It’s well-known that transformers don’t have “long-term” memory in the sense that they can only use tokens up to a fixed maximum context length to make inferences/predictions. In some situations this can be a significant limitation, since long-term memory seems to be necessary to perform at a high-level on certain tasks relevant to humans (e.g. writing a legal brief, a long essay, or a novel). But while the transformer architecture itself doesn’t contain a mechanism for storing/recalling long-term memories, it may be possible to wrap certain logic around transformer-based large language models to effectively give them a sort of long-term memory. In particular, some transformer-based LLMs seem to do a good job summarizing text. If you are trying to use a transformer-based LLM to generate a long sequence of text, you could: (1) use the transformer to generate some initial segment of text, (2) use the transformer to generate a short summary of the previously-generated text, (3) ask the transformer to continue writing using the summary and potentially a portion of the previously generated text as context, and (4) iterate this process until you have a complete document/text. In theory, information from any point in the sequence of generated text can be passed forward indefinitely through the summaries that are included in the transformer input for each inference.
The code in this repository is an initial attempt to implement this idea using the OpenAI API. For a given prompt, the code will generate one response using summarization and one response not using summarization. The code will also generate "log" files associated with each response that shows the sequence of prompts submitted to the OpenAI API and the API's responses (the start of a new prompt or response is indicated with text in all caps).
There are various parameters (e.g. how long the summaries are allowed to be, how much previously-generated text should be used as context for each new generation, various parts of the prompts, etc.) that a user can adjust through command-line flags, so it should hopefully be fairly easy to use the code to experiment. You can run the program with the -h flag to see a description of all the parameters that the user can change via command line flags.

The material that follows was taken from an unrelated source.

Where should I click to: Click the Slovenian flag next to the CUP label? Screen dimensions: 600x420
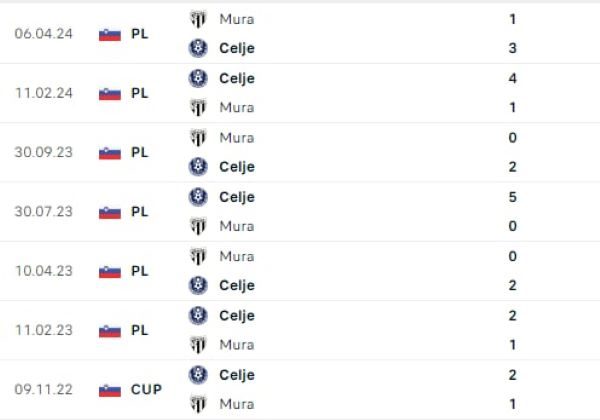pyautogui.click(x=110, y=390)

In addition to the code, the repository also contains an example of text generated using this code (with summarization) and the associated log file. I haven’t yet done extensive comparisons of the quality of text generated with and without summarization and I admittedly haven’t yet tried really stretching the capabilities of the OpenAI models (in the example I attached I limited the length of the context and output to well below the model’s maximum), but the log files from some of my initial tests (including the one in this repo) suggest the code does in fact result in key information from previous text generations being passed forward to future generations through the summaries.